(Entries from a dataset)
>> Begin
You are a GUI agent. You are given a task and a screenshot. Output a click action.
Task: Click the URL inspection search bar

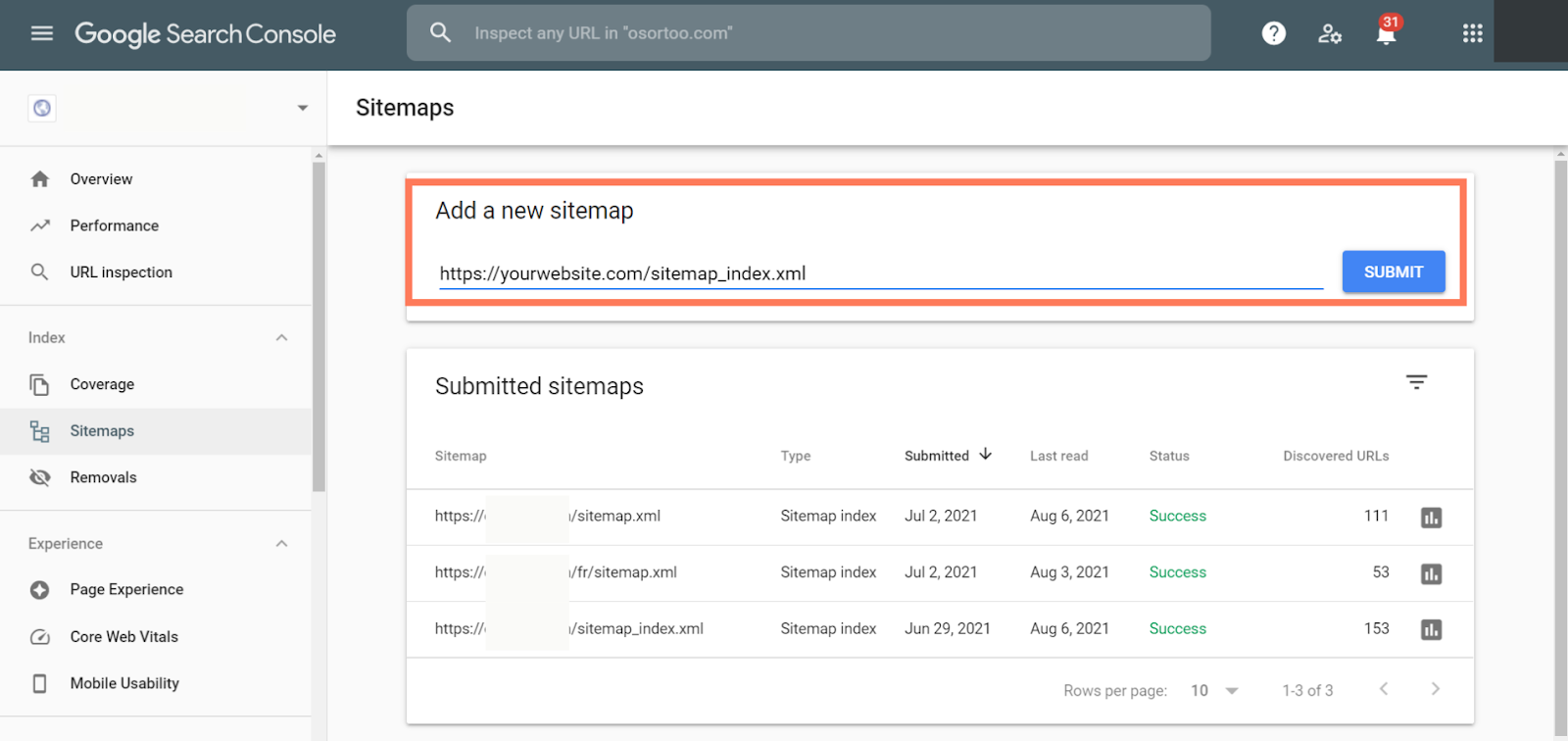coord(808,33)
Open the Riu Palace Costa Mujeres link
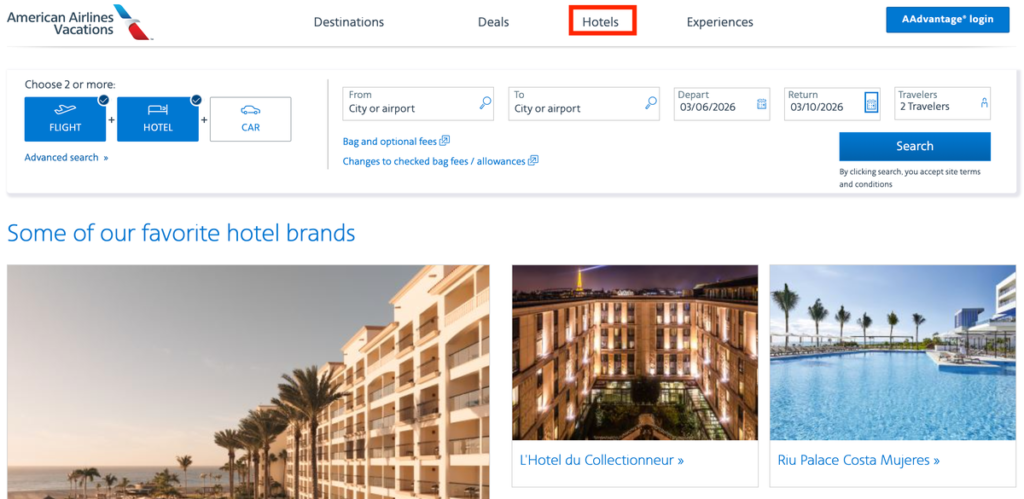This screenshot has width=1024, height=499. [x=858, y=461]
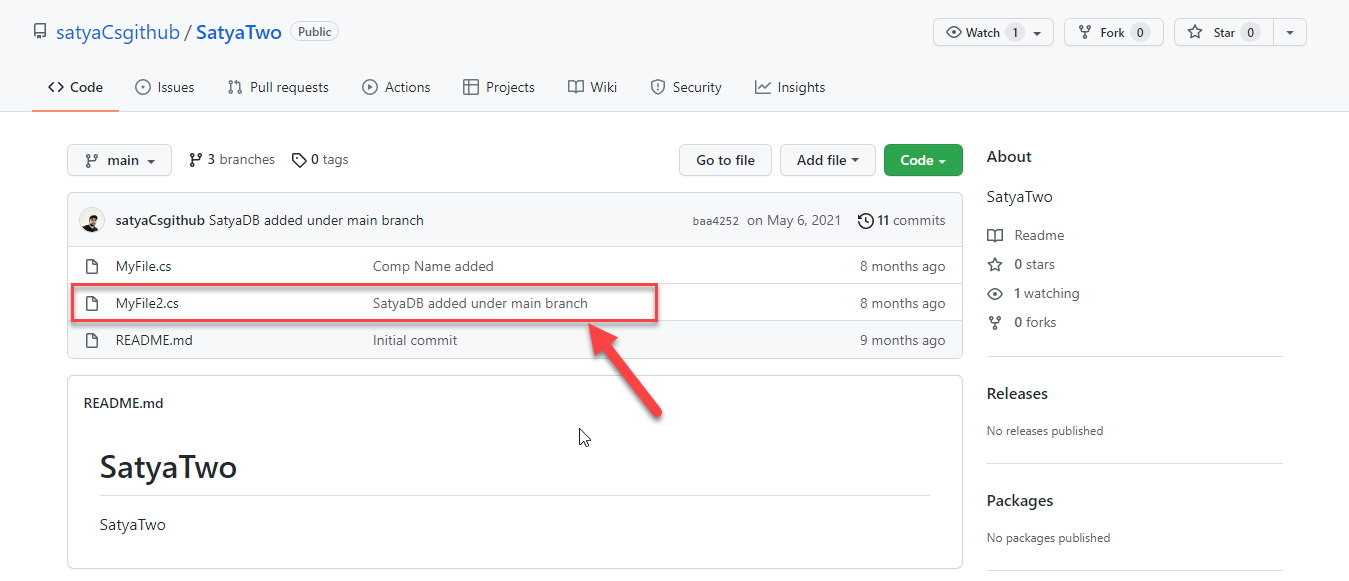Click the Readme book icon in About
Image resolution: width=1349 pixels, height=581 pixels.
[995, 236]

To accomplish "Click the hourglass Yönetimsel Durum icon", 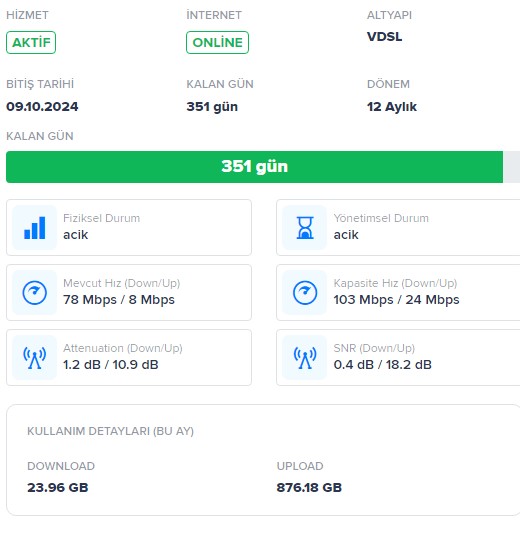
>> End
>> Begin
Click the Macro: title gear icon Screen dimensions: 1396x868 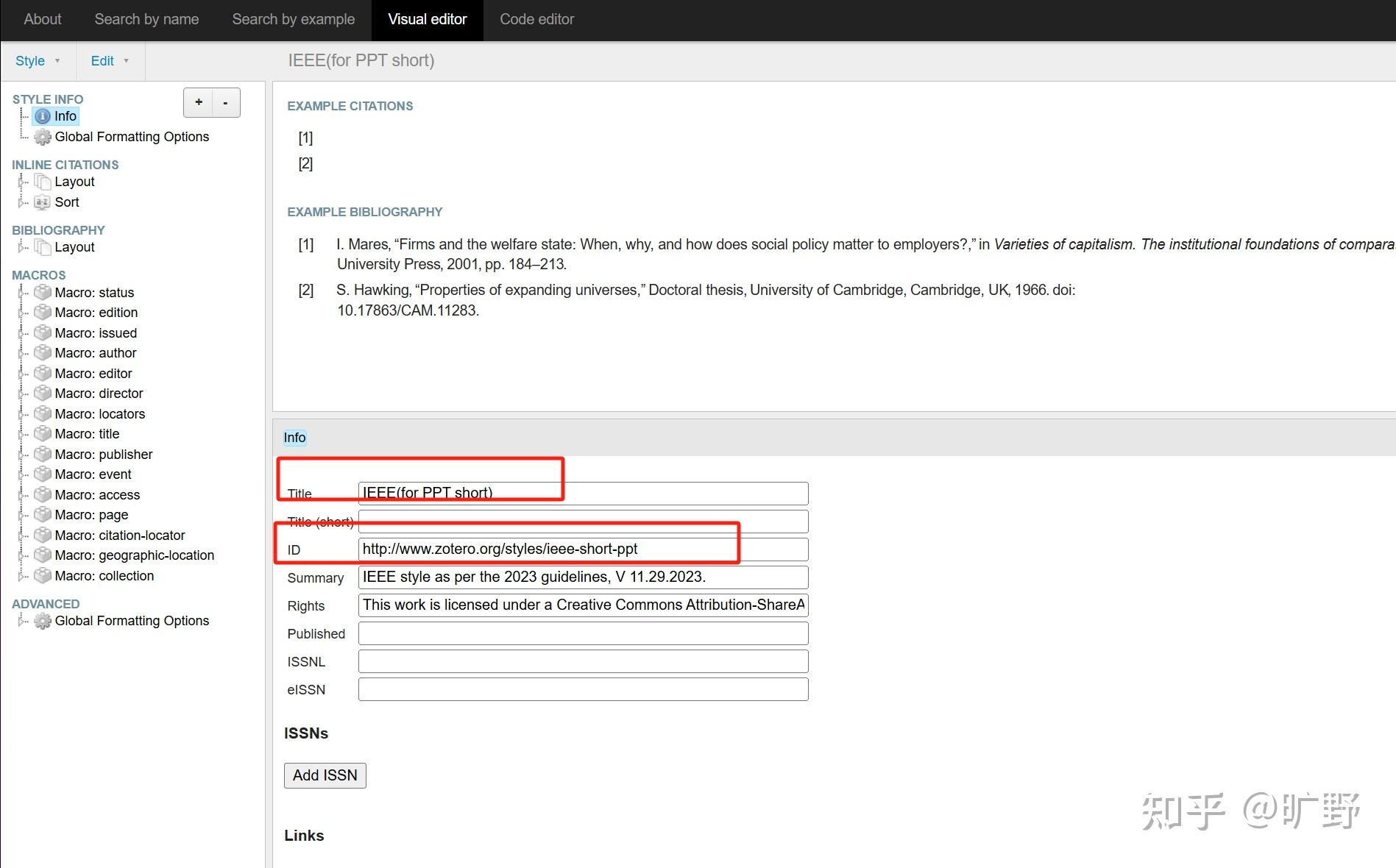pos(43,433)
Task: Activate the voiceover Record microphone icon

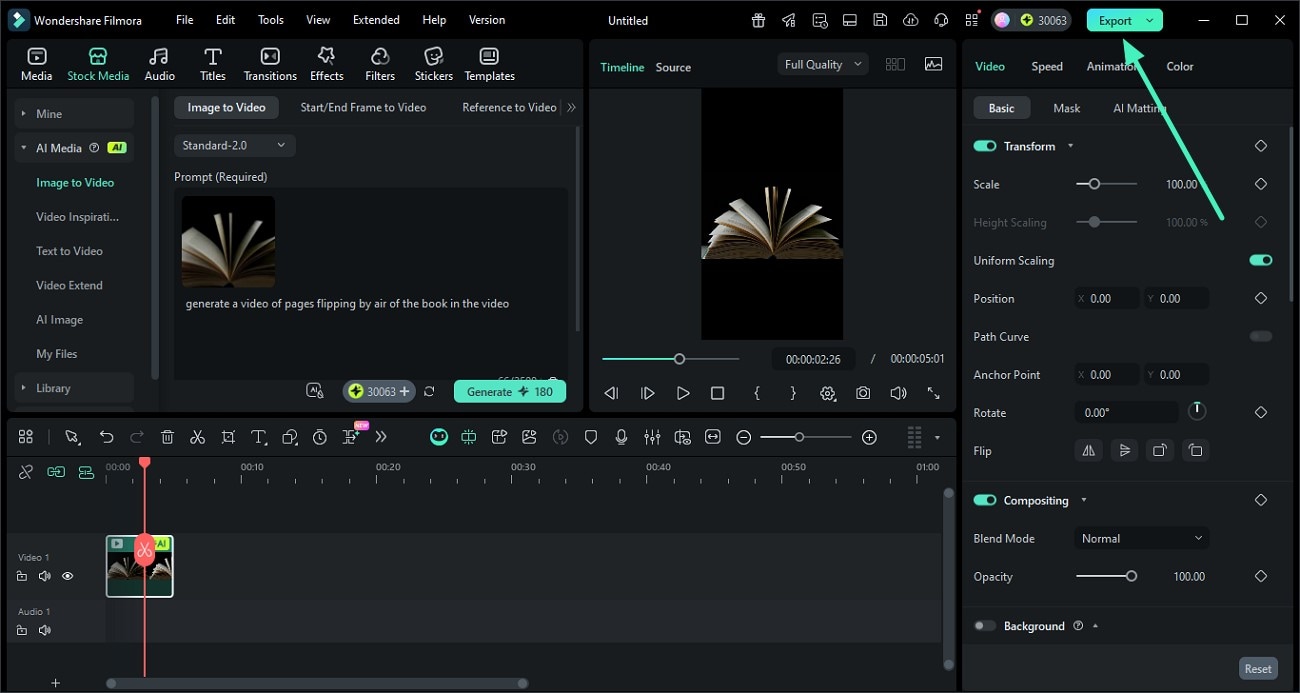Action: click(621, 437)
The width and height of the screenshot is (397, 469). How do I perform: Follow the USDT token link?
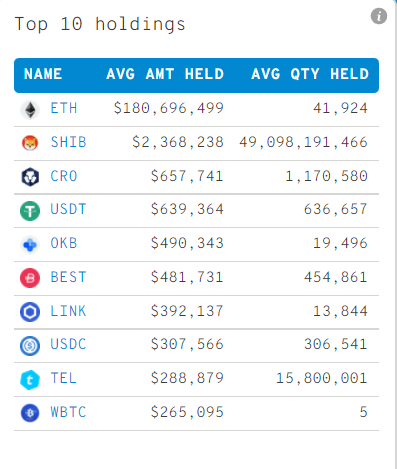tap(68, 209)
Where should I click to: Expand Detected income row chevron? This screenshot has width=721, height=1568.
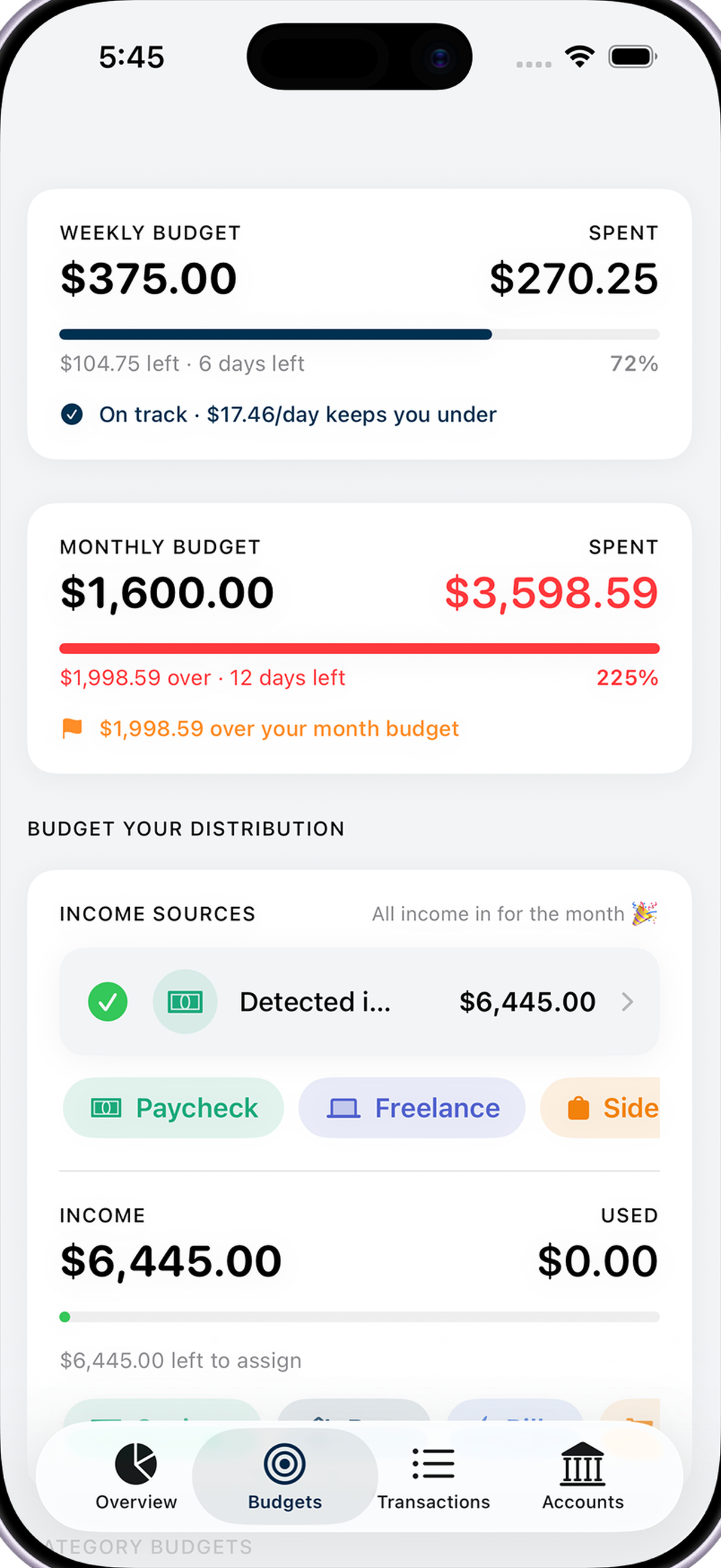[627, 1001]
>> End
>> Begin
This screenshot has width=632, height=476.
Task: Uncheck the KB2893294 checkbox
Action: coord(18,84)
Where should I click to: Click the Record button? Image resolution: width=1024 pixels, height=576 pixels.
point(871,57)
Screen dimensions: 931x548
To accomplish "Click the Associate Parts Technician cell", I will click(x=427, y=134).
>> End
Rewrite the lines of the listing above between the line holding "You are a GUI" and the line holding "coord(808,33)", inclusive, with the requests kept. Multiply every coordinate in the answers by 2.25, round to whole numbers with halves going up, and leave the pictures out.

You are a GUI agent. You are given a task and a screenshot. Output a click action.
Task: Click the URL inspection search bar

coord(1818,74)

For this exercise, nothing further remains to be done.